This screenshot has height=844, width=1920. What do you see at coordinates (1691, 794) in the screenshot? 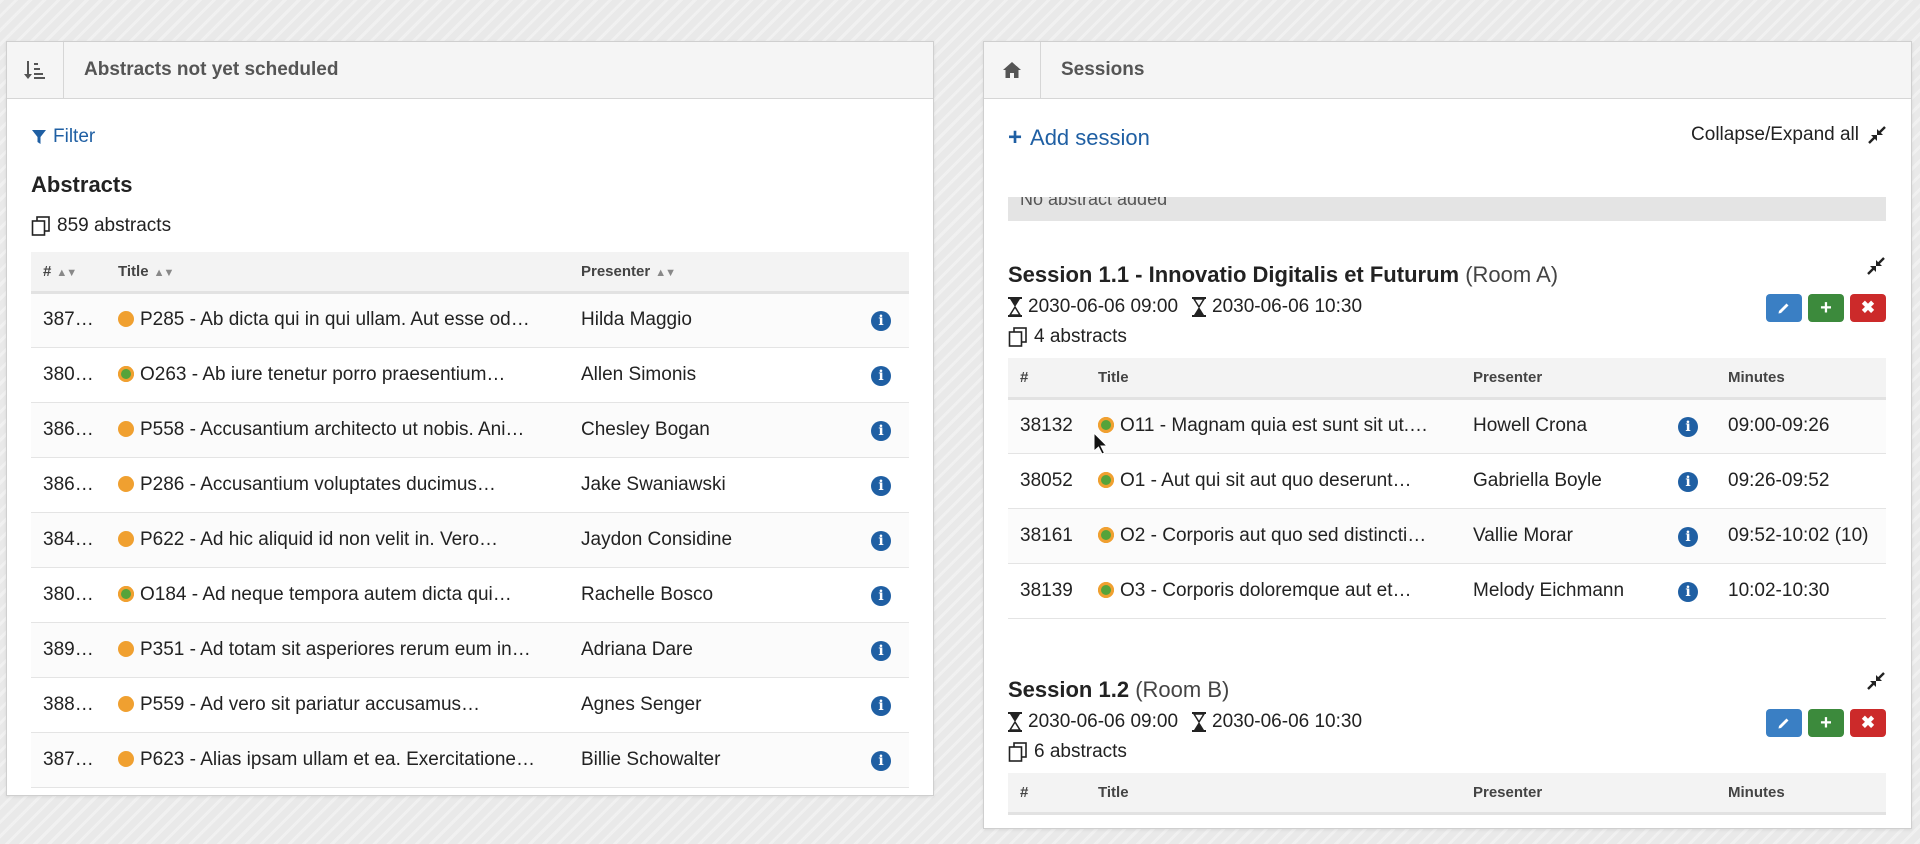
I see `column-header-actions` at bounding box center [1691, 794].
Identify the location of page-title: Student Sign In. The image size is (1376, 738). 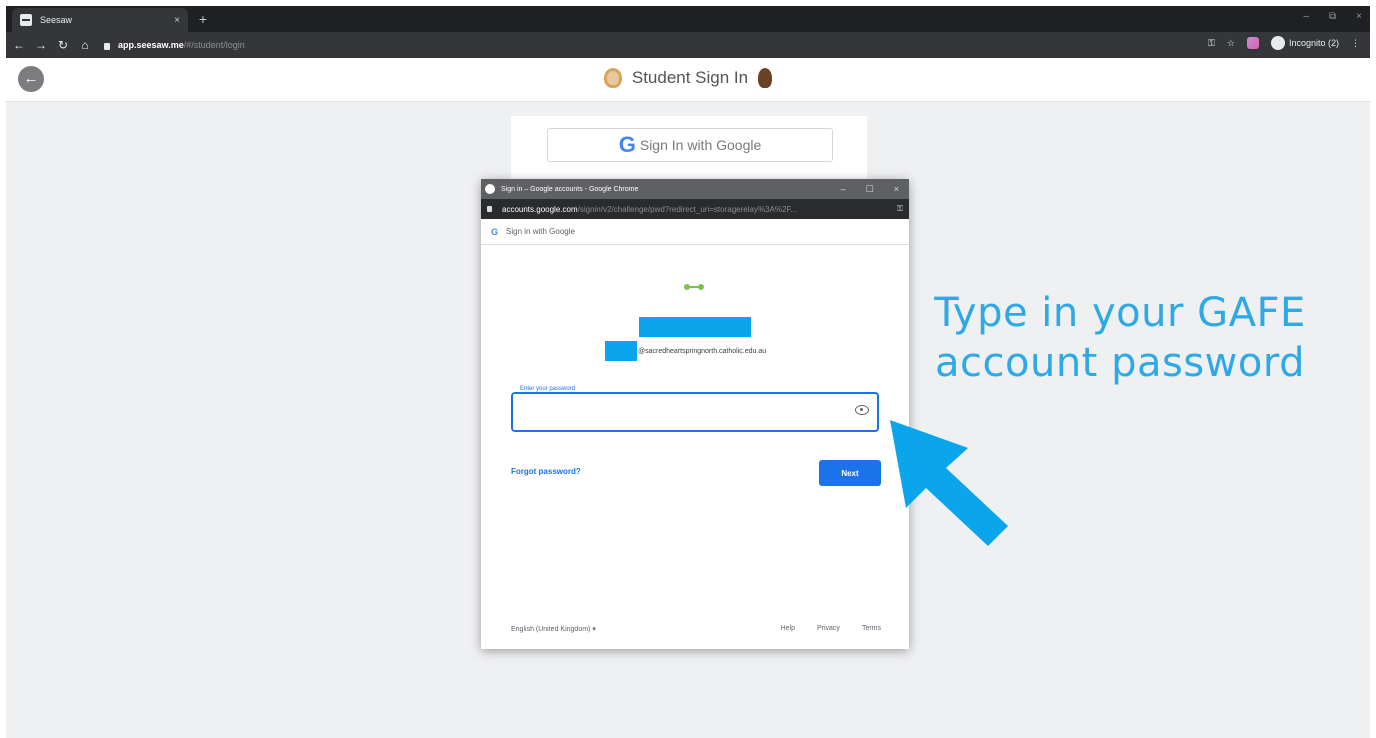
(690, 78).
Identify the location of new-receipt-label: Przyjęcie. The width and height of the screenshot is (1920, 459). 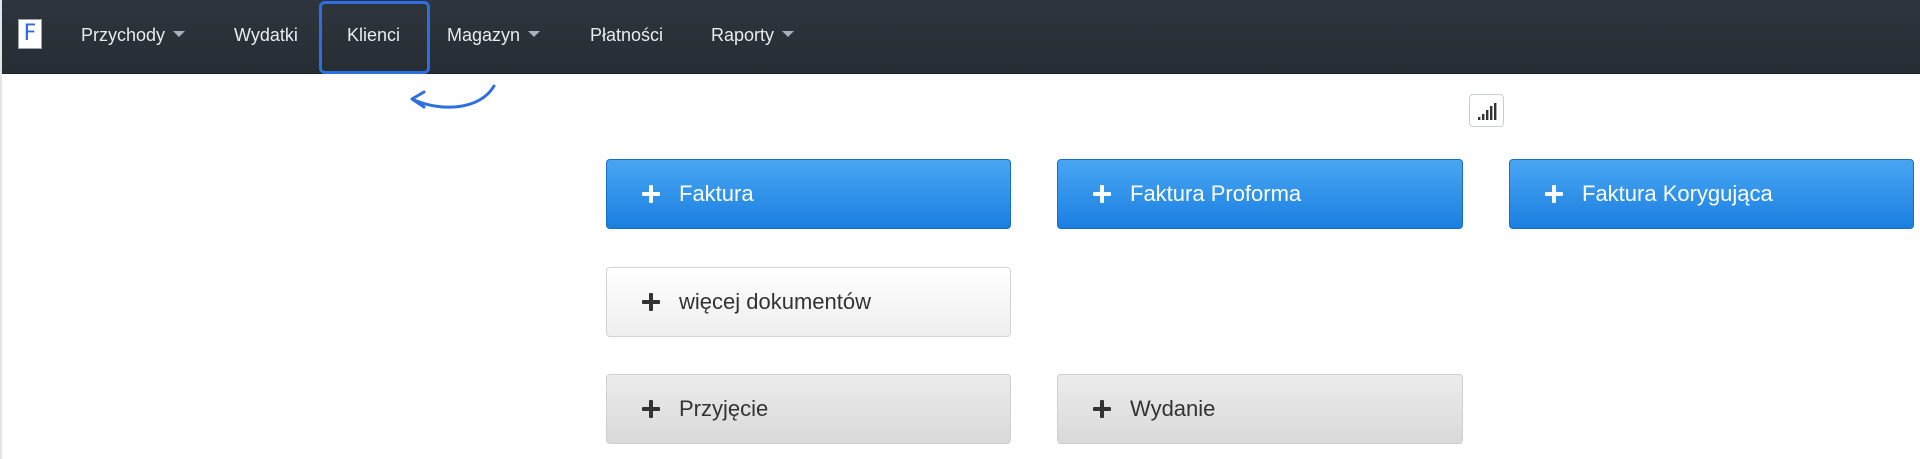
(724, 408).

### ASSIGNMENT:
Please quote every one of the rows above word for word, and leave the pictures out.

### ANSWER TO THIS TASK:
This screenshot has height=844, width=1920. What do you see at coordinates (1691, 794) in the screenshot? 
I see `column-header-actions` at bounding box center [1691, 794].
Identify the location of page-title: Student Sign In. The image size is (1376, 738). 
(690, 78).
Identify the location of new-receipt-label: Przyjęcie. The width and height of the screenshot is (1920, 459). 
(724, 408).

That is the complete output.